Another community leader explains that all the roads here were built by the community, not by the government. "We put up the electricity poles too," he says, "but if they fall, sometimes we don't have electricity for a week."
A few miles away, in the tiny village of Punguhuacu, inside a mud house with a dirt floor, another group of 20 women has started a bread-baking cooperative to raise money to buy land from a nearby hacienda.
With a gas-fired oven provided by a Dutch foundation, the women bake loaves of wheat bread to sell in Otavalo and other cities. Angel's wife, Maria Lola Criollo, is president of the cooperative. The mud house belongs to Angel's parents.
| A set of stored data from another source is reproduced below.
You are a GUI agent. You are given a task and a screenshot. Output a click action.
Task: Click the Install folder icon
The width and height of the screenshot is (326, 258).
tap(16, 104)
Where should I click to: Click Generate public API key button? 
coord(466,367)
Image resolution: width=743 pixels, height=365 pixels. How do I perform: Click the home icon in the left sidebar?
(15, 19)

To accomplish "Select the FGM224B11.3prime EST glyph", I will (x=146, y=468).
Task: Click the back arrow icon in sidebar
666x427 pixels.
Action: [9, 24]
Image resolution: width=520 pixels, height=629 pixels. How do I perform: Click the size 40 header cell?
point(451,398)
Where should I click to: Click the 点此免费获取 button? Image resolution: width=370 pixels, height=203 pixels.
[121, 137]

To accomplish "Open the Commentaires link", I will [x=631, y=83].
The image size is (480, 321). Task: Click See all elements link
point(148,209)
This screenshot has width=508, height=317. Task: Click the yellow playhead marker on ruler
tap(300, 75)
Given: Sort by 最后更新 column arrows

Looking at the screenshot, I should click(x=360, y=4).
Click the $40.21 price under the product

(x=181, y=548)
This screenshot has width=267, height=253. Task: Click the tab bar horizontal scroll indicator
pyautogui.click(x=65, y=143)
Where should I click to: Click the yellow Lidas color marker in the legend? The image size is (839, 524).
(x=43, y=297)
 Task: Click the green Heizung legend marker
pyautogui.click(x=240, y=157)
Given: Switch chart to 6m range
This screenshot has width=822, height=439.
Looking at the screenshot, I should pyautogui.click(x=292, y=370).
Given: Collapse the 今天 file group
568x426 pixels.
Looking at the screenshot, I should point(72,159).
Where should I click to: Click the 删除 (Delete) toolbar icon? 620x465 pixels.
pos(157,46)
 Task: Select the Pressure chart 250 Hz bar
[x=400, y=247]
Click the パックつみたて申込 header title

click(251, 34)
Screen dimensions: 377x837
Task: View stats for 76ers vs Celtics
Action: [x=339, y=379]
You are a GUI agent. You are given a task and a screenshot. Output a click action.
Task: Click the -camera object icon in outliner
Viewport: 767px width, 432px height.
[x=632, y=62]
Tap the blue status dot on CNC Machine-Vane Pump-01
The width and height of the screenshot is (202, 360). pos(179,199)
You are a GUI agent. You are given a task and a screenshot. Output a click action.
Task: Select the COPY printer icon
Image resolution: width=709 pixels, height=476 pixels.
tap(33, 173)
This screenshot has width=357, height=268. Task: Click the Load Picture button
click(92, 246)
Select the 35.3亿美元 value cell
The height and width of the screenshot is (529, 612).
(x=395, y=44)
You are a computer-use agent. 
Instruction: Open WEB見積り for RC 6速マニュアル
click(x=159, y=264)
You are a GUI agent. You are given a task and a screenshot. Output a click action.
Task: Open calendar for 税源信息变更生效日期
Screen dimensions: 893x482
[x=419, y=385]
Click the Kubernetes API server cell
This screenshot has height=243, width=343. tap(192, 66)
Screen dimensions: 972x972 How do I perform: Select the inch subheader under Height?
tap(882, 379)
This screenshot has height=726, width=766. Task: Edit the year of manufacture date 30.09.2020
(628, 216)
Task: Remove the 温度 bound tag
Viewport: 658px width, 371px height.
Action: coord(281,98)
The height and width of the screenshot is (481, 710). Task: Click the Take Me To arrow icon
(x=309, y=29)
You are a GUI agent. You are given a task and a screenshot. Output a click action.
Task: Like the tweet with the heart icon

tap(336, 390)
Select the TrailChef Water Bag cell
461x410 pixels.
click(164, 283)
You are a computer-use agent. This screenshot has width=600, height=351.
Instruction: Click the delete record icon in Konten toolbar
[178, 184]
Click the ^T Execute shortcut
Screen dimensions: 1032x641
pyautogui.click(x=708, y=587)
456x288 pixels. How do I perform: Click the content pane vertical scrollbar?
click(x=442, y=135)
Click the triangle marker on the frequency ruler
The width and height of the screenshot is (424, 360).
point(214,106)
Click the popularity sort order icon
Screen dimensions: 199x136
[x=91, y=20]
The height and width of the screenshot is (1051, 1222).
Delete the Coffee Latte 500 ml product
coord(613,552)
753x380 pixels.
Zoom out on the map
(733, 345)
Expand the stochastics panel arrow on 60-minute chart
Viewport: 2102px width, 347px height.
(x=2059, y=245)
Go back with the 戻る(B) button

On the way to visit Mario Acosta Luna, the commander of the police in Imbabura province, Angel says that respect for Indians is growing. "Marches and protests in Ecuador are having an effect," he says.
Just a few years ago, entrance into the commander's office was impossible. Now Angel sits with Mr. Luna, sipping coffee, both men being much too polite in front of a reporter and photographer, discussing the importance of dialogue between Indians and the police.
"There must be a sharing of ideas so that everyone advances," the commander says. "I've always talked with all sides. The police are not repressive in Ecuador. We are a preventive element, but when things get out of hand, we use other methods, but only to prevent worse problems."
After the afternoon meeting, Angel concedes that Luna "has done some things for Indians. But the police, in conjunction with the military, are a repressive instrument," he adds.
As the sun goes down, Angel rejects the suggestion that the odds against him look overwhelming.
"Yes, I get tired," he says, "but this is my responsibility." Asked where he will spend the night, he replies with a smile, "I'm not telling you."